In occasione di questo compleanno scrittori, giornalisti, politici, il Papa stesso hanno detto cosa pensano di Roma e come vedono il suo futuro. Primo fra tutti il Santo Padre, straniero ma romano d’adozione, in occasione dell’apertura delle celebrazioni per festeggiare i 150 anni di Roma capitale, ha raccontato una città che ha saputo crescere e aprirsi e che potrebbe avere tutte le carte in regola per proporsi come la città del futuro.

# Per il Papa Roma si deve proporre come “città di tutti”

“In 150 anni, Roma è tanto cresciuta e cambiata – ha detto Papa Francesco – diventando da ambiente umano omogeneo a comunità multietnica, nella quale convivono, accanto a quella cattolica visioni della vita ispirate a altri credo religiosi ed anche a concezioni non religiose dell’esistenza. La città deve essere la casa di tutti” ha insistito il Santo Padre sottolineando come ci sia una domanda d’inclusione scritta nella vita dei poveri e di quanti, immigrati e rifugiati, vedono Roma come un approdo di salvezza. “Spesso i loro occhi – ha detto il Papa – incredibilmente, vedono la città con più attesa e speranza di noi romani che, per i molteplici problemi quotidiani, la guardiamo in modo pessimista, quasi fosse destinata alla decadenza. No, Roma è una grande risorsa dell’umanità!”.  

# Per Mattarella Roma ha bisogno di un sostegno nazionale

 “Per la città serve sostegno nazionale”. Roma può dare tanto allo sviluppo del paese. Con questa consapevolezza la comunità nazionale deve assicurare il sostegno necessario affinché le funzioni della capitale siano svolte al meglio e creino così vantaggi per l’intero sistema. Lo ha detto il presidente della Repubblica Sergio Mattarella in chiusura del suo messaggio per i 150 anni di Roma Capitale.

# “Roma appartiene a tutti”

Anche Maurizio Molinari, giornalista, direttore di Repubblica, sembra avere speranze per questa città che afferma “appartiene a tutti. A chi ci ha vissuto e a chi ci vive ancora.
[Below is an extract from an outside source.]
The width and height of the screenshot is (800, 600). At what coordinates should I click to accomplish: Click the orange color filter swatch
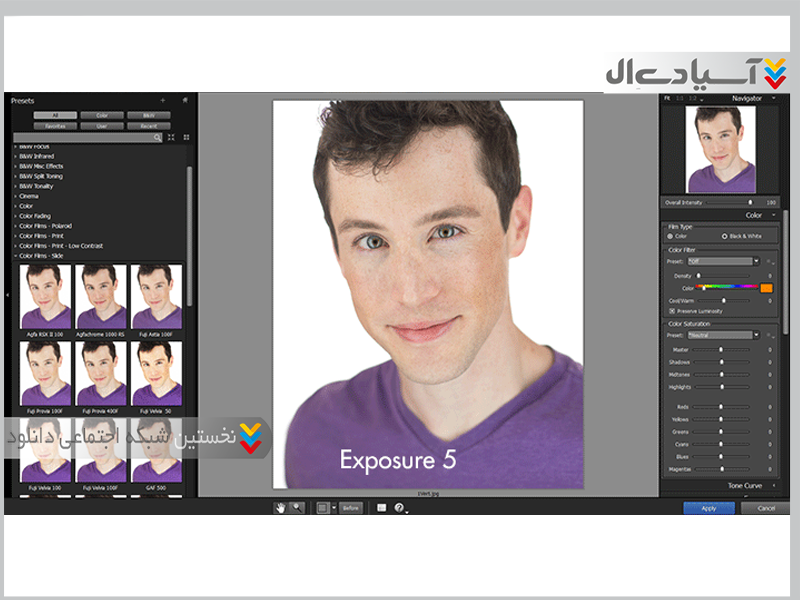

A chi l’ha amata e a chi se n’è sentito tradito ma è tornato a esserne innamorato più di sempre”. Una “città immortale il cui tempo – continua il direttore di Repubblica in una intervista per il lancio della guida “Roma Capitale 1871-2021”– è immanente, non passa ma si somma, ogni frammento è un momento e ogni volto un tassello del grande mosaico della vita”.

# “Roma potrebbe proporsi come città del futuro”

Per Corrado Augias, scrittore, romano verace, “Roma potrebbe proporsi come città del futuro. Lo ha detto in occasione del lancio di “Roma Capitale 1871-2021”, un libro che contiene la storia della città dalla breccia di Porta di Pia all’odierna riapertura del Mausoleo di Augusto, proponendo un itinerario diverso per ognuno dei 150 anni trascorsi in cui scoprire luoghi, ricordi, aneddoti, segreti dell’Urbe. Dunque Roma, fa notare il giornalista, potrebbe aspirare a proporsi come modello ma, afferma “avrebbe bisogno di un programma europeo che finanzi modelli di sostenibilità ecologica rimettendo a posto il rifornimento idrico, risolvendo il problema dei rifiuti, digitalizzando il patrimonio culturale e mettendo l’illuminazione pubblica al passo con i tempi” solo per fare qualche esempio. “Un lavoro immenso”.